Estandarte do Santo Oficio  (Inquisição)
A instalação oficial do Santo Ofício em Portugal, em 1536, estimulou a saída dos conversos e seus familiares para outros lugares, mais seguros, longe dos olhos da Inquisição, como o recém-descoberto Brasil. A necessidade urgente do elemento colonizador favorecia certa tolerância para com aqueles que pretendiam continuar na fé judaica, conquanto esta não fosse manifestamente visível. O primeiro cristão-novo veio com a frota do descobrimento, em 1500. Era o notável intérprete Gaspar da Gama, que recebera o batismo daquele que lhe dera o nome, Vasco da Gama, o famoso navegador das Índias.

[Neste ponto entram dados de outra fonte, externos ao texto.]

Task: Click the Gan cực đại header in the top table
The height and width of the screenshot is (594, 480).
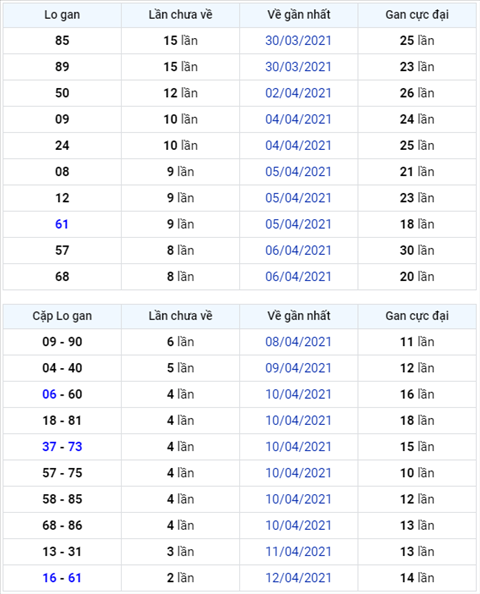Action: pos(417,15)
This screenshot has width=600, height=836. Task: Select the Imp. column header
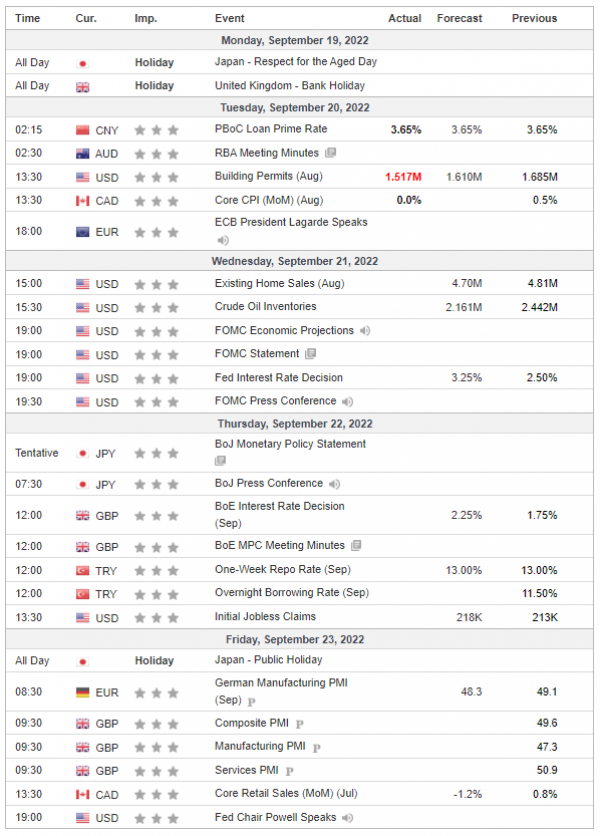point(146,18)
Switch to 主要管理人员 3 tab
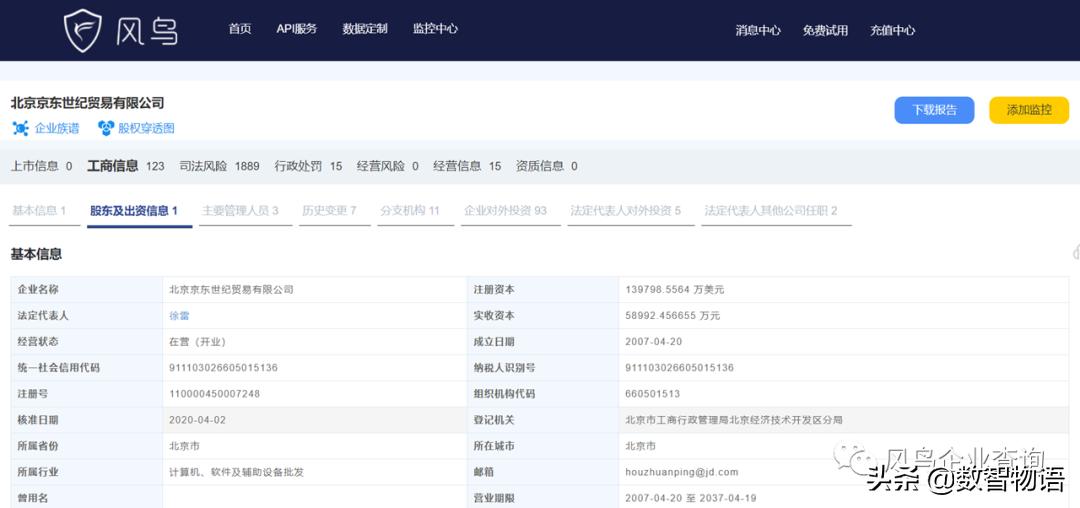 click(240, 211)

Desse modo, podemos dizer que judeus, ou melhor, cristão-novos, e entre eles judaizantes, encontram-se entre as primeiras levas de colonizadores no Brasil. Logo após a descoberta, o comércio é arrendado a um grupo de mercadores interessados no pau-brasil, utilizado na tinturaria, e outros produtos da terra. Este grupo, liderado por Fernando de Noronha, ou Loronha, tende a ser indicado pelos historiadores como composto em parte por cristãos-novos, sem que se possa ter provas maiores de tal origem, a não ser por documentos, como a carta de Piero Rondinelli, escrita em Sevilha em 3 de outubro de 1502, e a Relação de Lunardo da Chá Masser, de 1506, no qual o autor transcreve o nome “Firnando dalla Rogna, cristian novo”.

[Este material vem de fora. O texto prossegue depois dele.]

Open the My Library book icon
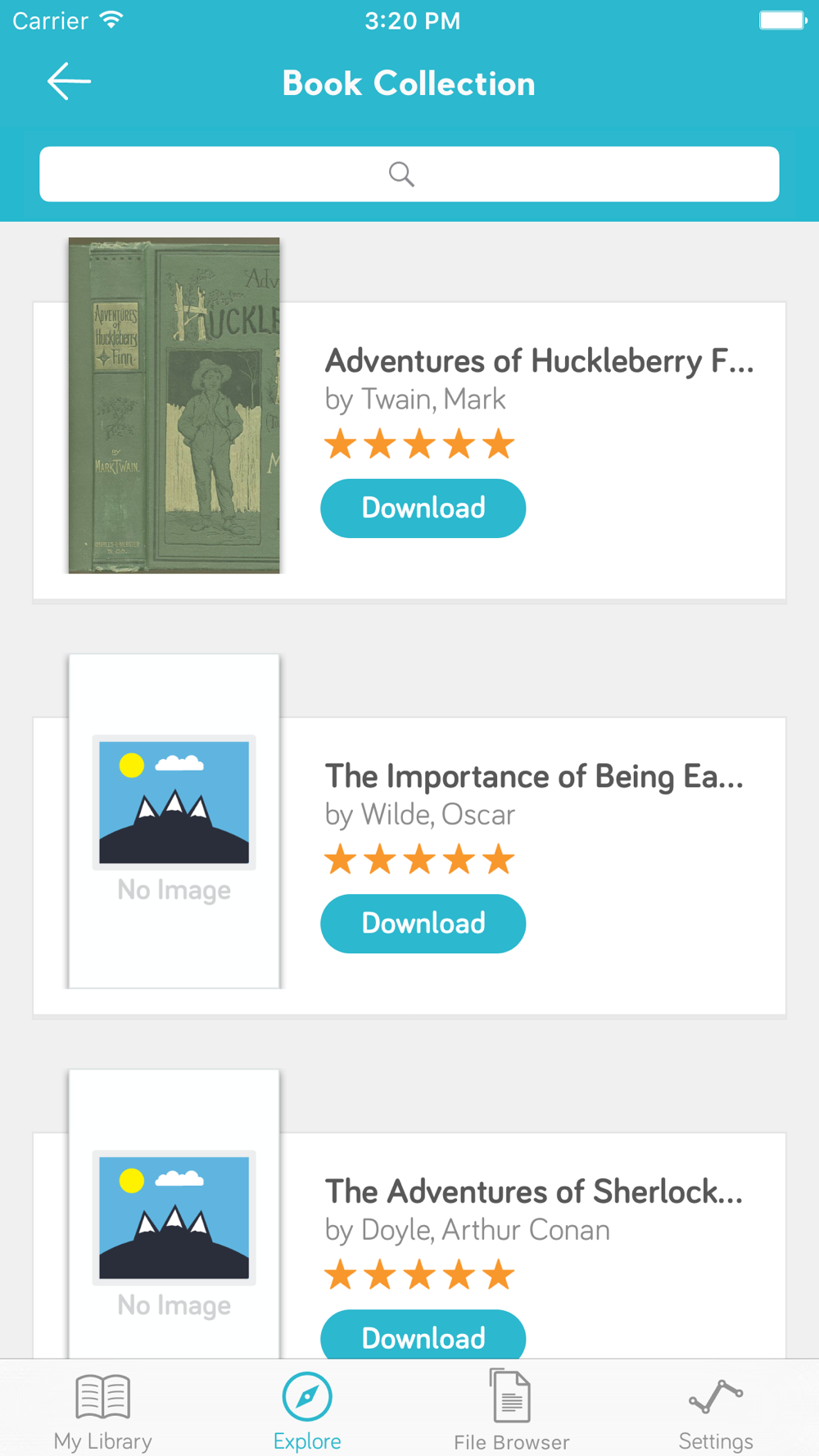This screenshot has height=1456, width=819. pyautogui.click(x=102, y=1396)
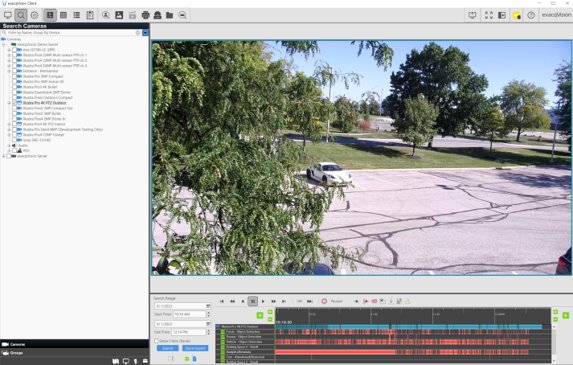The height and width of the screenshot is (365, 573).
Task: Click the camera name filter input field
Action: pyautogui.click(x=71, y=33)
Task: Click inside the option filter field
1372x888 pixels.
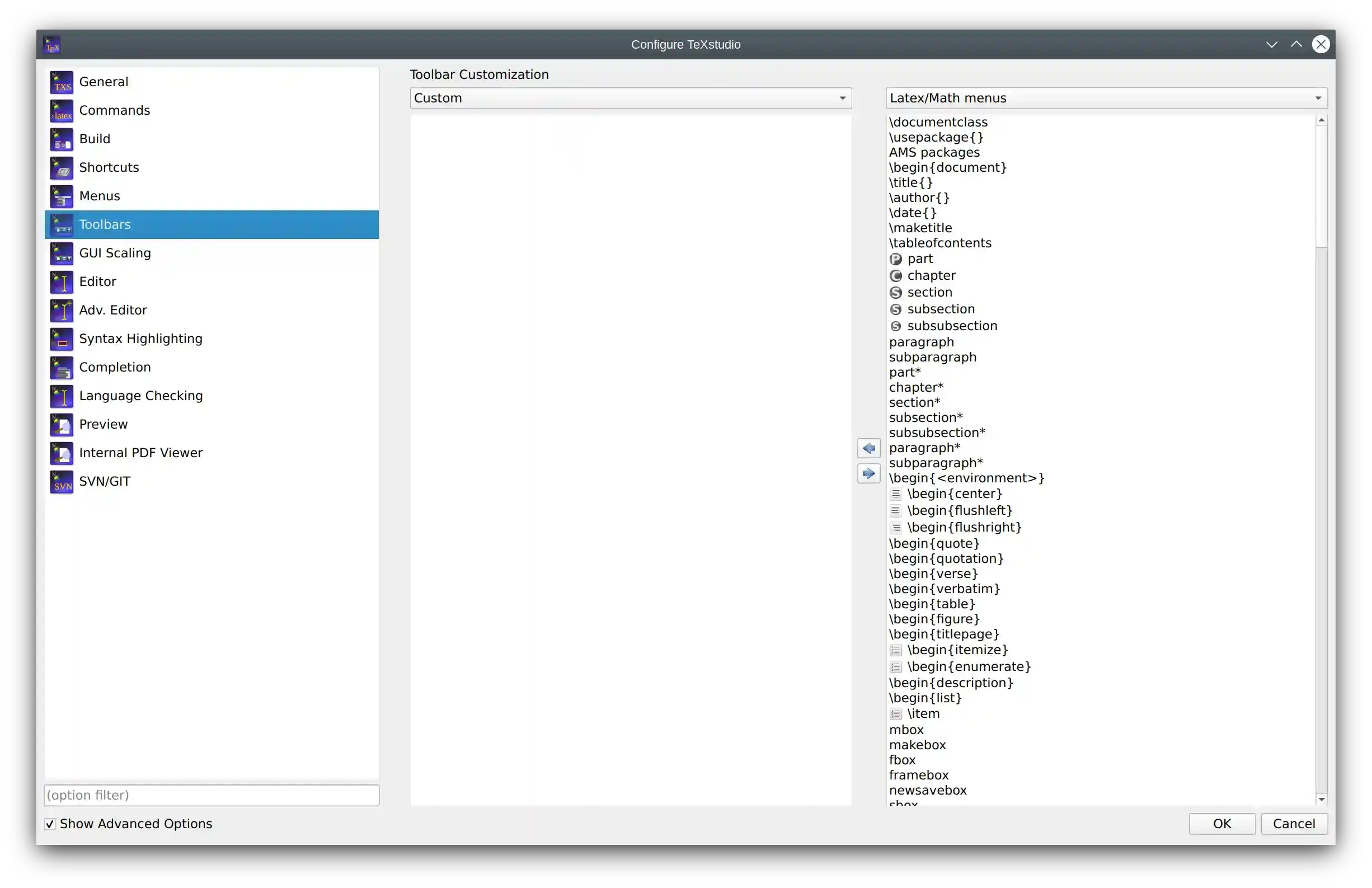Action: click(211, 795)
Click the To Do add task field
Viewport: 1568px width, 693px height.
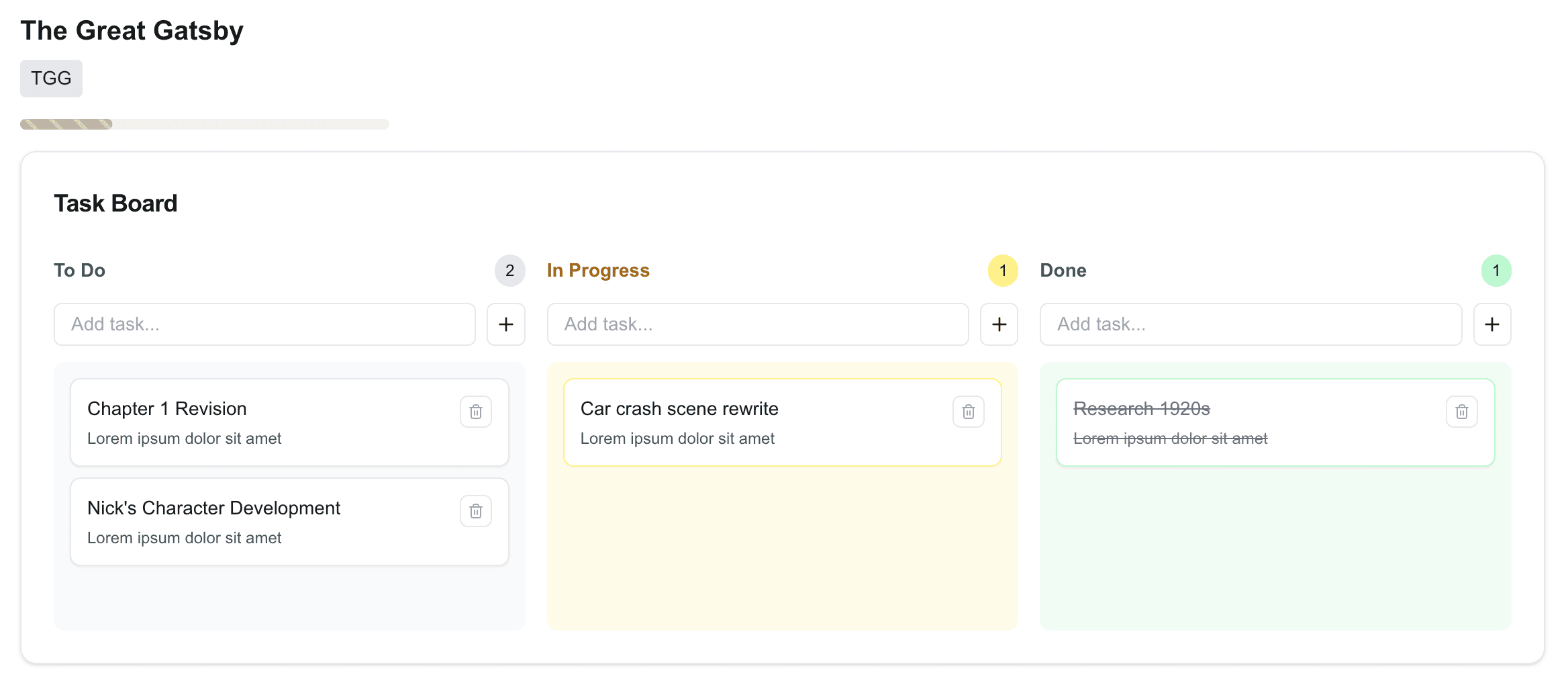click(x=264, y=324)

A divisão do Brasil em capitanias hereditárias, doadas aos ilustres fidalgos e capitães portugueses, permitiu uma colonização mais sistemática da terra que recebia, entre outros, também os cristãos-novos. Estes últimos passaram a ser um elemento importante na economia açucareira introduzida no território brasileiro na região do nordeste do país, provavelmente pelas ilhas de S. Tomé ou da Madeira.

Judeus portugueses a caminho do martírio
A introdução da Inquisição em Portugal em 1536 provocou a saída dos cristãos-novos daquele reino também em direção ao Brasil, geograficamente muito distante e, junto a degredados comuns, eles passam a ser exilados no imenso território que demandava gente para assegurar ao império colonial português, então em formação, a posse da colônia. Em vista da necessidade de povoamento do Brasil como uma política obrigatória para garantir o domínio do reino português em sua colônia, há boas razões para crer que o Santo Ofício teria que fazer vista grossa ao que aqui se passava, o que também explica o fato da Visitação inquisitorial ter chegado somente mais tarde em território brasileiro.

Martirio de um judeu português
O rigor persecutório da Inquisição tornou-se maior devido à unificação de Portugal e Espanha em 1580, sendo que onze anos após, a aparente frouxidão que caracterizava a vida religiosa no Brasil modificou-se inteiramente. Em 26 de março de 1591 era nomeado o licenciado Heitor Furtado de Mendonça como visitador de São Tomé, Cabo Verde, Brasil, incluindo as capitanias da Bahia, Pernambuco, Itamaracá e Parahiba, e a administração de S. Vicente e do Rio de Janeiro. Pouco após chegar à Bahia, em junho de 1591, começou sua atividade inquisitorial publicando uma carta Monitória e um Têrmo de Graça, no qual davam-se trinta dias para a população fazer confissões e denunciar outras pessoas. Exigia, especialmente, a delatação de hábitos sexuais condenados pela Igreja, exercício de bruxaria, ofensas à instituição eclesiástica, bem como o culto de outras religiões, ou seja, a luterana ou a judaica, visando assim aos
judaizantes cristãos-novos que já deveriam ser objeto de queixas das autoridades pela prática do judaísmo em segredo bem antes da Visitação.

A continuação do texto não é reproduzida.